Al poeta Juan Crisóstomo Arteaga le prescribieron escribir alejandrinos. Poco o nada inclinado al modernismo, pidió verso libre o, en el peor de los casos, cuartetos con rima consonante, pero fue inútil. Al principio le costó armar las catorce sílabas, gobernar el lugar exacto del hemistiquio y repartir siete exactas a izquierda y derecha de la cesura. Cuando se familiarizó con la métrica, le salían alejandrinos como churros. Alegre, fue al médico y le explicó sus avances. Contrariado, el galeno le conminó:"En adelante, cuando se dirija usted a mí, lo hace en alejandrinos". Decepcionado más que frustado, regresó a su mesa de trabajo y batalló días enteros con las palabras hasta que el mundo entero, el mundo con su cielo azul y sus altos árboles, el mundo alegre y el triste, se le presentaban en sólidos bloques heptasílabos.

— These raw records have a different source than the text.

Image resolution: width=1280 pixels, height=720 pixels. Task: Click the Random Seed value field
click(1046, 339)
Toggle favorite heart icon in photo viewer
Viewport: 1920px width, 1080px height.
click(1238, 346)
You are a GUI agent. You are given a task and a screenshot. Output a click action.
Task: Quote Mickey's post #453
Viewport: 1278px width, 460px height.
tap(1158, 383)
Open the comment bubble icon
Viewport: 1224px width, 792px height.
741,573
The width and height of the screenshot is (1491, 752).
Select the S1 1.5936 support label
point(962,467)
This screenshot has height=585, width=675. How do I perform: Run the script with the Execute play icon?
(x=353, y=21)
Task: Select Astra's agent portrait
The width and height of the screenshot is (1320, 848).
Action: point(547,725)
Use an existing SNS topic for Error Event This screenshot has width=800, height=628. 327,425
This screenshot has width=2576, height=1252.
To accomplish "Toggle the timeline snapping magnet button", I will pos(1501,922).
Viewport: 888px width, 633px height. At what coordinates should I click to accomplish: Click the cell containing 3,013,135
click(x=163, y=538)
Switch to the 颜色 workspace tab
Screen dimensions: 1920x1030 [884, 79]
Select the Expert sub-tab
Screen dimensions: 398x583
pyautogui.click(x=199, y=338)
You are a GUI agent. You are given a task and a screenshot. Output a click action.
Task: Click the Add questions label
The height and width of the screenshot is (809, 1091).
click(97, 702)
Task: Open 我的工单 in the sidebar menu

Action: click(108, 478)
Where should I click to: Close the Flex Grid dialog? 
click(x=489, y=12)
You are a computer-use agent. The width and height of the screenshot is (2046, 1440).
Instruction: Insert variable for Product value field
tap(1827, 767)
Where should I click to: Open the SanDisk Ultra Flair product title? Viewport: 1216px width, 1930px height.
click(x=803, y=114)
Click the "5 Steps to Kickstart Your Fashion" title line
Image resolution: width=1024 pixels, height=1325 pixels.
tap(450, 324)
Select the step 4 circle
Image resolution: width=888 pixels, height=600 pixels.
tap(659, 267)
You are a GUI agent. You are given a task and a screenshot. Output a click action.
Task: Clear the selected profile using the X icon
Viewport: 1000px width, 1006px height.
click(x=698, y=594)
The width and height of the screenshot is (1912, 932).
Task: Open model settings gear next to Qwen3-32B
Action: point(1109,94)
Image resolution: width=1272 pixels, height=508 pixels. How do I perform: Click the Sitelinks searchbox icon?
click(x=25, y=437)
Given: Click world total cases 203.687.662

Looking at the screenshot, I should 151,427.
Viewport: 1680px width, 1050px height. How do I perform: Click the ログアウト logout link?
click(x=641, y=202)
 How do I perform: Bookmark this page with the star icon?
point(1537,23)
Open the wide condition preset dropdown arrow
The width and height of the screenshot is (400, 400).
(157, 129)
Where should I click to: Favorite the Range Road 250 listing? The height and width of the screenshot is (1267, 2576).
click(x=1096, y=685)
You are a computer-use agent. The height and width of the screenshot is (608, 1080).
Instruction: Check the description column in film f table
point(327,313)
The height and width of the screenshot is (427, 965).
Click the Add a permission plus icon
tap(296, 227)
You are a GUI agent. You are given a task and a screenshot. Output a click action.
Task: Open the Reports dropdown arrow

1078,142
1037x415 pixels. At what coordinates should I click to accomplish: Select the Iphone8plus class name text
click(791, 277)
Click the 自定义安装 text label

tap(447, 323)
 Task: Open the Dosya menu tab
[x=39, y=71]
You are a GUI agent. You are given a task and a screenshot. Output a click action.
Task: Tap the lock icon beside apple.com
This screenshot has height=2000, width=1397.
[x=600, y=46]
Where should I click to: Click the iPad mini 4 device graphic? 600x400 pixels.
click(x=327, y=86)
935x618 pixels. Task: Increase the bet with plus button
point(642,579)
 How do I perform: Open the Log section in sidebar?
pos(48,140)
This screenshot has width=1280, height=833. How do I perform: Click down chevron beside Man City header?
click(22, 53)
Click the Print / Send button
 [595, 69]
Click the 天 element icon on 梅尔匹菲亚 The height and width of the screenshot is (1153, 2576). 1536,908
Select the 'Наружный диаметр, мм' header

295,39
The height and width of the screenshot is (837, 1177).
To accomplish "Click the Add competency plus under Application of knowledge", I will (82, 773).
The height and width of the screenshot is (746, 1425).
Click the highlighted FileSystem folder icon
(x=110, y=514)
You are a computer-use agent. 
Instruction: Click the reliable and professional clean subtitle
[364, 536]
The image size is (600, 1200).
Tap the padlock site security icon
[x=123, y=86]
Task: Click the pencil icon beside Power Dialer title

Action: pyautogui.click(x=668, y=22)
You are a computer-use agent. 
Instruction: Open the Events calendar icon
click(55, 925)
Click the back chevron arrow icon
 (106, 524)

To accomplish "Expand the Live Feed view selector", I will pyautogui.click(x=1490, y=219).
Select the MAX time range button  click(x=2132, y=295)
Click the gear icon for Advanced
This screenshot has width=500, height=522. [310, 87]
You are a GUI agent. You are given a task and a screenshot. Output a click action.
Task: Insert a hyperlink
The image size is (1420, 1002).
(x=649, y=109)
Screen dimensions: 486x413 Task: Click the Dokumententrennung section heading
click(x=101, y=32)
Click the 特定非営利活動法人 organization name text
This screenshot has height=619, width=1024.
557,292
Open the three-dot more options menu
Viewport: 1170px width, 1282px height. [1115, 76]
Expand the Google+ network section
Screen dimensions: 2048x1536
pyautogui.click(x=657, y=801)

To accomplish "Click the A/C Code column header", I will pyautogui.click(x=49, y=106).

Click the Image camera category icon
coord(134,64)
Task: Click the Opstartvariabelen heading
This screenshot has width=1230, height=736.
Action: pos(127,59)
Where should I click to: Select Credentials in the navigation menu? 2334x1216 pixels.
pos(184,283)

Una de esas felices mañanas de fluida poética el amor le sorprendió en la cola de la charcutería. Era una muchacha de una dulzura absoluta, era una ninfa, era una bendición que el bendito azar le había puesto en su camino. La abordó con las floridas maneras a las que acostumbraba. No hubo consuelo cuando la joven prorrumpió en risas; no las prudentes, como temerosas de importunar a quien las escucha, sino las risas barítonas, las ampulosas, las risas con las que el alma se derrama en la más absoluta de las alegrías. Volvió al médico y le imploró que le retirase esa receta diabólica. "No has entendido nada, mi obediente rapsoda" le dijo. "Si te retiro esa medicación caerás en una enfermedad que ni yo sabría curarte, la tienen los que no son como tú, la padecen sin remedio, sin que se percaten, como si murieran sin que se notase, lenta y torpemente. Un poeta tarda en morir y no le hace flaquear el desamor. Sigue con los alejandrinos”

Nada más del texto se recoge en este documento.